*** Excerpted data

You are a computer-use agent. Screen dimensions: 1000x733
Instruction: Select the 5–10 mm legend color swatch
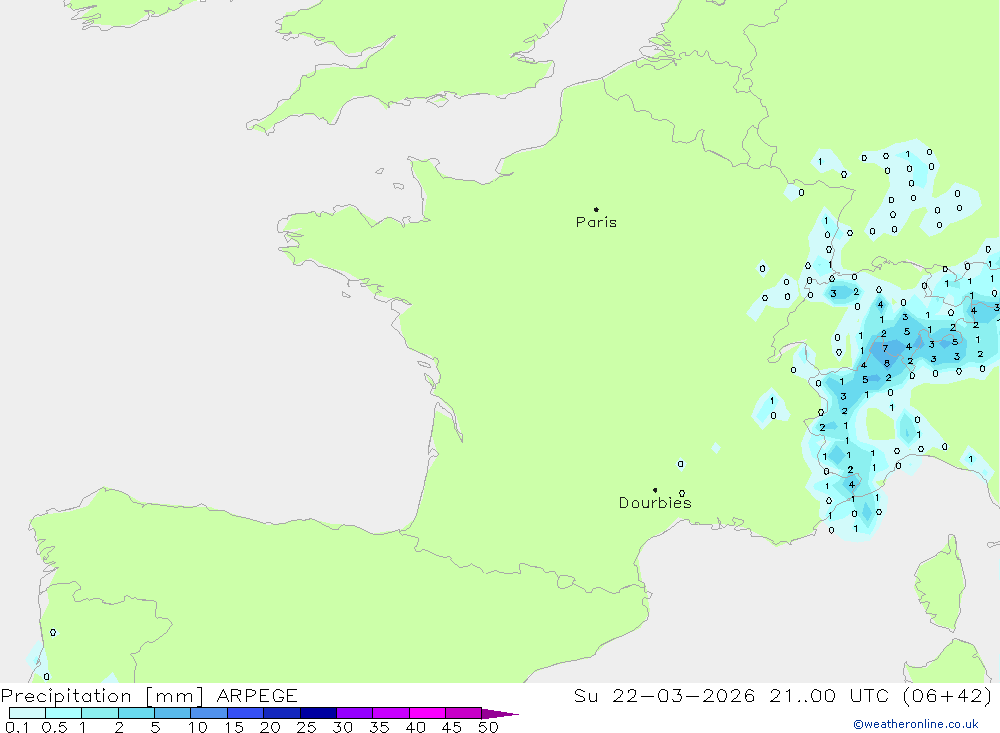(172, 714)
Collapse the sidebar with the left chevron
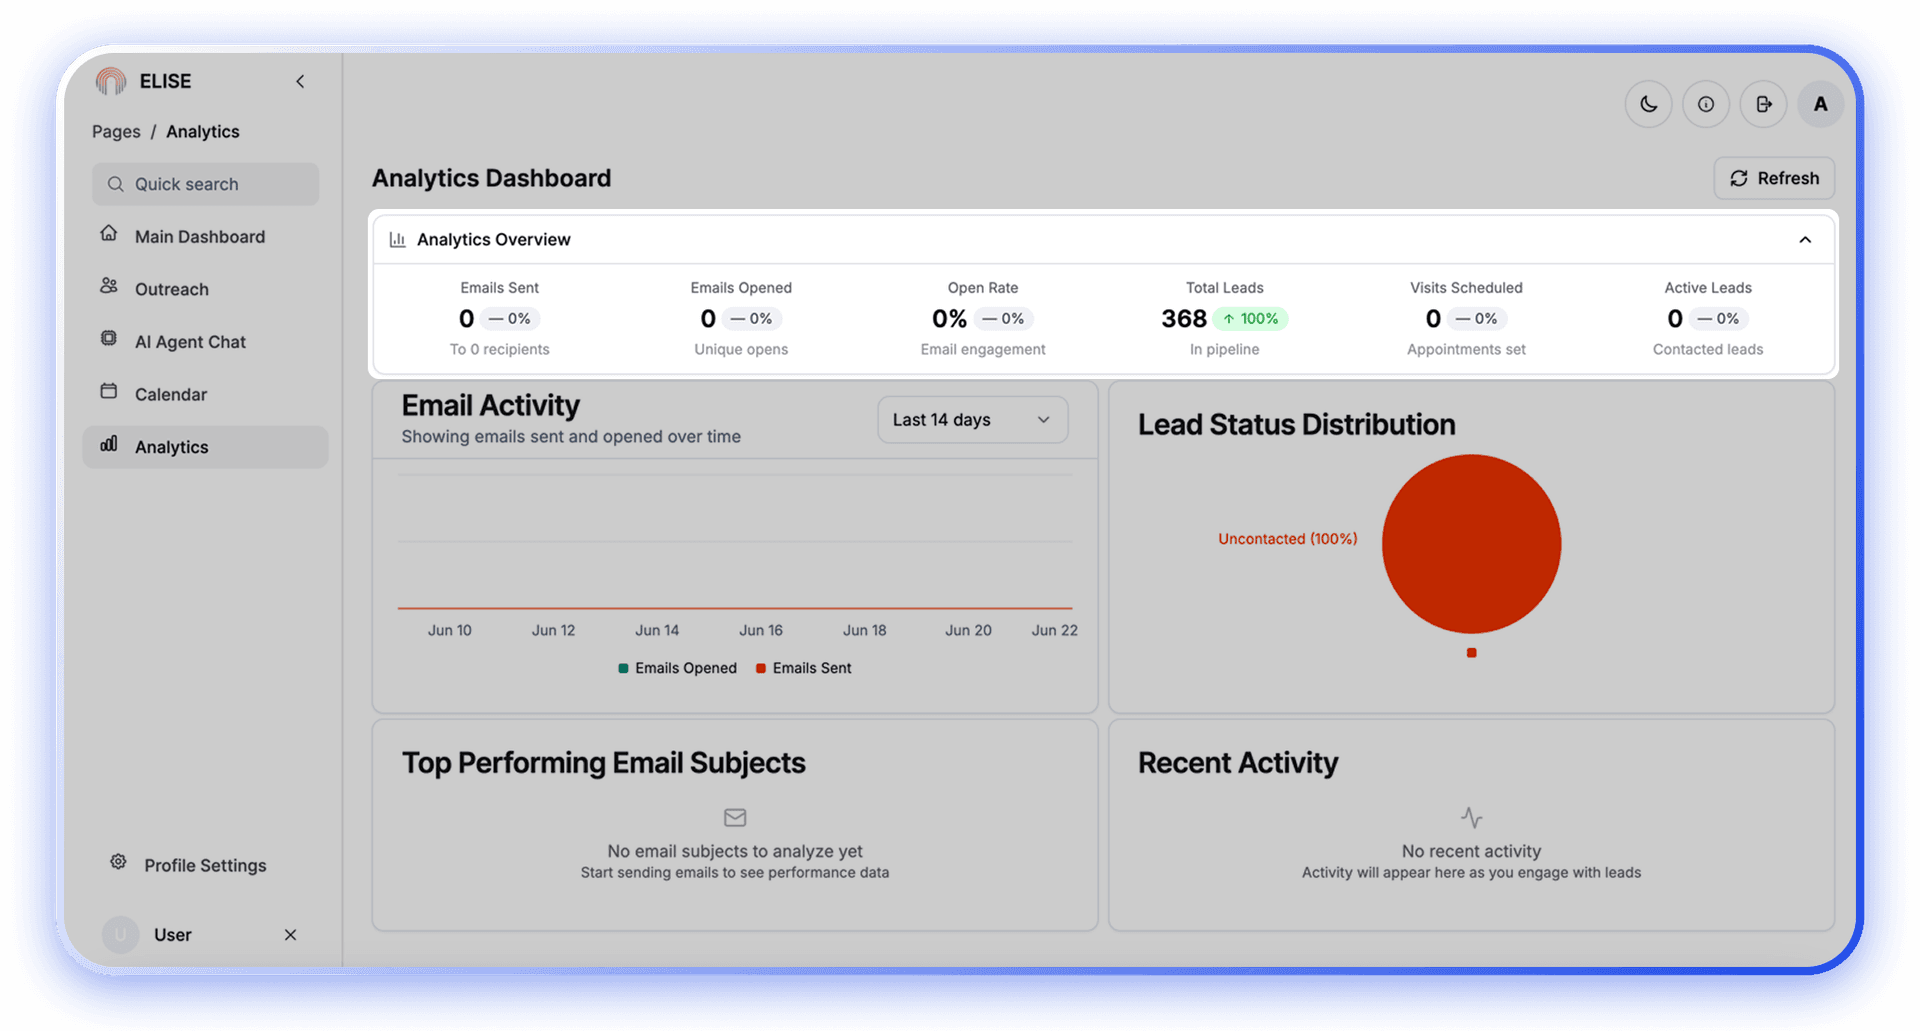1920x1031 pixels. click(300, 81)

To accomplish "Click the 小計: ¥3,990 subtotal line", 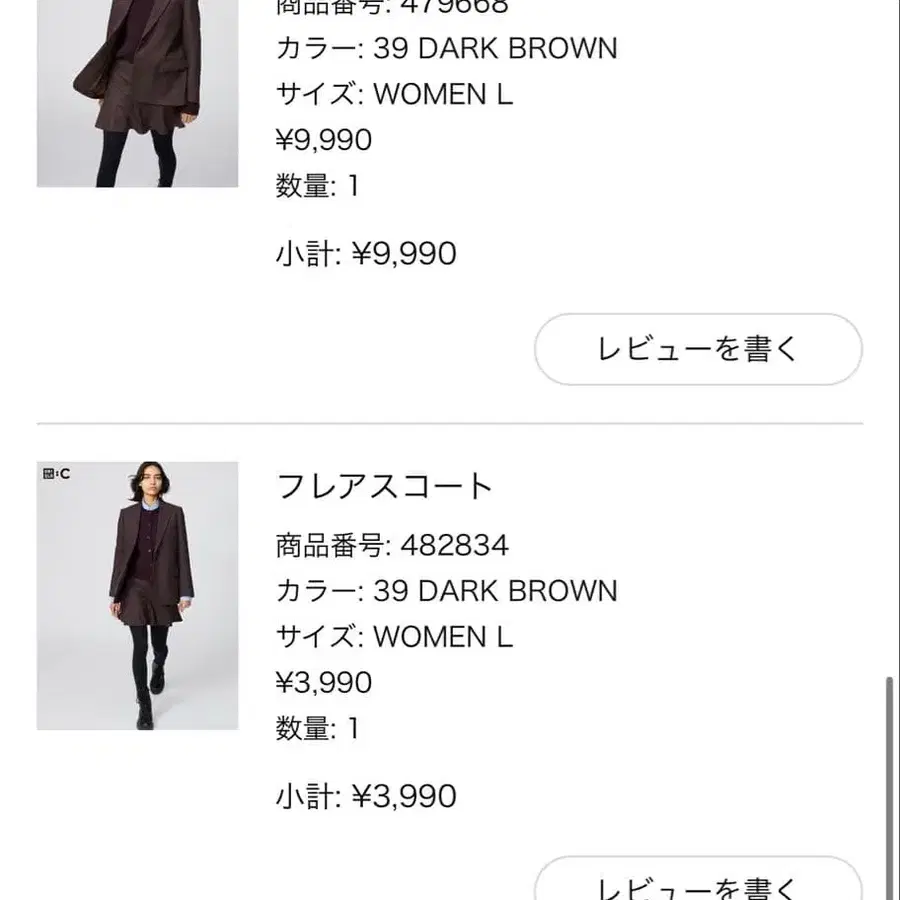I will coord(366,796).
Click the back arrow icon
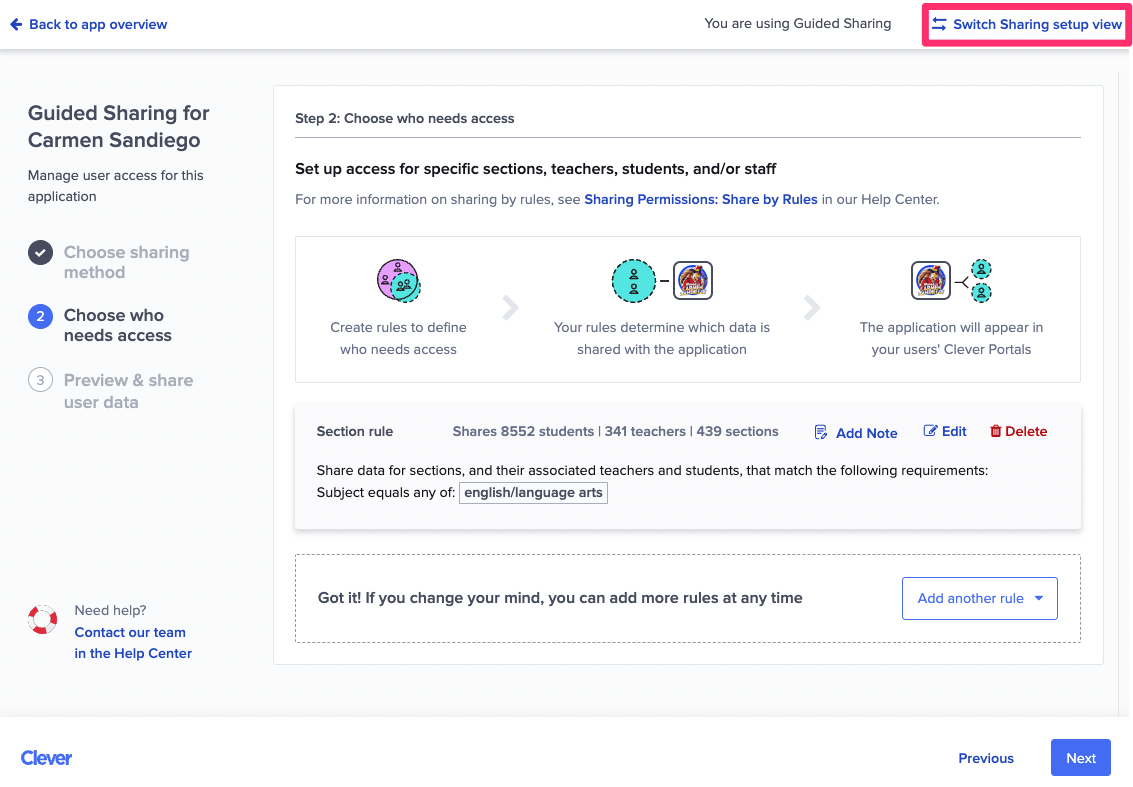The width and height of the screenshot is (1133, 787). (15, 24)
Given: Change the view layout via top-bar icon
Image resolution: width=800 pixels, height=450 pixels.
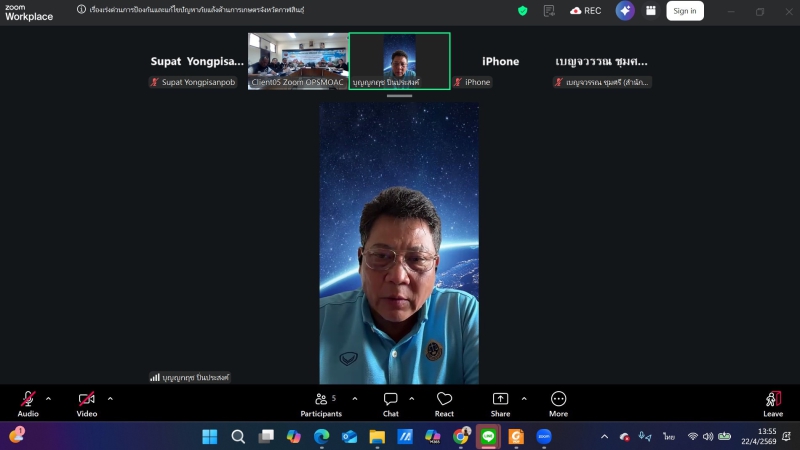Looking at the screenshot, I should [x=651, y=11].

******

**Assignment:** Write out, with no pictures, only the lines from the line containing "Image resolution: width=800" through the last line of the listing above, exactly and with both ends included.

**Solution to the problem:**
Image resolution: width=800 pixels, height=450 pixels.
Looking at the screenshot, I should [x=651, y=11].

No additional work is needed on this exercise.